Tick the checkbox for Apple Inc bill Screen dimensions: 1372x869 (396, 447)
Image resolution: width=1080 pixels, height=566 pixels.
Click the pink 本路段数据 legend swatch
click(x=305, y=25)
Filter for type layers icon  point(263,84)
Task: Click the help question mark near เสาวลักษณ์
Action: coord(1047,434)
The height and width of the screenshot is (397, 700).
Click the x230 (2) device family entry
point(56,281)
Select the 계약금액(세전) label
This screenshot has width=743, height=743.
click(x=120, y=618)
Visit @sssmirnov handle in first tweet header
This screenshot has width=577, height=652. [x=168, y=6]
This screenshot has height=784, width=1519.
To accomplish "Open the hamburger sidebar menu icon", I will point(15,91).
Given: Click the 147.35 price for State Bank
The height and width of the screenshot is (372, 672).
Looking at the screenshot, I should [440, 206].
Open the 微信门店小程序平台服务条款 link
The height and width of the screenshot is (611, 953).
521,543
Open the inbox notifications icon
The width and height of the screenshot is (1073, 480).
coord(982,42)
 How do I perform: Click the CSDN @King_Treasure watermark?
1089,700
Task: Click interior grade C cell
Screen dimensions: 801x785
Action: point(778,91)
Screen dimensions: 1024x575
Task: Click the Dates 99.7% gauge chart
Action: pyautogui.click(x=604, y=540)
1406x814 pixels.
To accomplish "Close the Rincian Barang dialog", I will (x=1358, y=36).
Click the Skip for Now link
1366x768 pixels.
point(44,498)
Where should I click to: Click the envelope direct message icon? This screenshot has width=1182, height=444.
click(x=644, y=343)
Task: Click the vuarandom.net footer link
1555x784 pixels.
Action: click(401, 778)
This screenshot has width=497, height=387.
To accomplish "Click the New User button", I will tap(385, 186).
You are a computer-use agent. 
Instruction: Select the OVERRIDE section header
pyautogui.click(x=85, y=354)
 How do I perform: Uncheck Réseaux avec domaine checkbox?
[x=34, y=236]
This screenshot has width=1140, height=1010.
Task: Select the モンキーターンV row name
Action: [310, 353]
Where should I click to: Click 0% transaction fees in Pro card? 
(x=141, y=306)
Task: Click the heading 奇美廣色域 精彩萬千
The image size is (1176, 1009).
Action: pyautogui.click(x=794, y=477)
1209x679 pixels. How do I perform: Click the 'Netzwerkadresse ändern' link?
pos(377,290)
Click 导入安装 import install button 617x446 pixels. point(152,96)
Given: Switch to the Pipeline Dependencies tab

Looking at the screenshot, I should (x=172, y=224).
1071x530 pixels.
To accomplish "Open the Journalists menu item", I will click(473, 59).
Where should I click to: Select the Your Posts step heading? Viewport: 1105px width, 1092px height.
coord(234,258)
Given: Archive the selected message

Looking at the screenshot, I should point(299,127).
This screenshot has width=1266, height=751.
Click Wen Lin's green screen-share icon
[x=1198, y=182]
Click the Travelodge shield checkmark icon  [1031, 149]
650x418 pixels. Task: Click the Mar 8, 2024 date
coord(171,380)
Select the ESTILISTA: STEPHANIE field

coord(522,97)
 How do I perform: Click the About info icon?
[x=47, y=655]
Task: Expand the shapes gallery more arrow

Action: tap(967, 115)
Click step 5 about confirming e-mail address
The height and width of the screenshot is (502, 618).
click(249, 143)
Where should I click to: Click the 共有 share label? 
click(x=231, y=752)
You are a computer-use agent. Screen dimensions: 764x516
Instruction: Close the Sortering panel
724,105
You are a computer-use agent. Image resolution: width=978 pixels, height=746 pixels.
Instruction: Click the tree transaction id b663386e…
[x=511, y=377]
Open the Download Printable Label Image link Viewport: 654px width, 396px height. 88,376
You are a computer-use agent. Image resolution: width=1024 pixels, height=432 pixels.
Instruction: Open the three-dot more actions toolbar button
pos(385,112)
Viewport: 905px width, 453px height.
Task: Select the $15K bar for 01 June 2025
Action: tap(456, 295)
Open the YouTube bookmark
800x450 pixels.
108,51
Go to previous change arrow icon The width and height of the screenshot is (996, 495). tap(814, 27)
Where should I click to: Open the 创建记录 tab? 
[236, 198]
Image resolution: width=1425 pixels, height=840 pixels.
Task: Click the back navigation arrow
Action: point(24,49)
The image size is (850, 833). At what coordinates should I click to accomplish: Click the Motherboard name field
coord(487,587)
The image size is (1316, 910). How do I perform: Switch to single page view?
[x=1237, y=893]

::::::::

• Task
In the data, swap "Motherboard" for "Graphics card" in the part that opens with the line containing "The image size is (850, 833)." and closes with the last line. Return only that part, with everything else unchanged.

• Completed exercise
The image size is (850, 833). At what coordinates should I click to accomplish: Click the Graphics card name field
coord(487,587)
The image size is (1316, 910). How do I perform: Switch to single page view?
[x=1237, y=893]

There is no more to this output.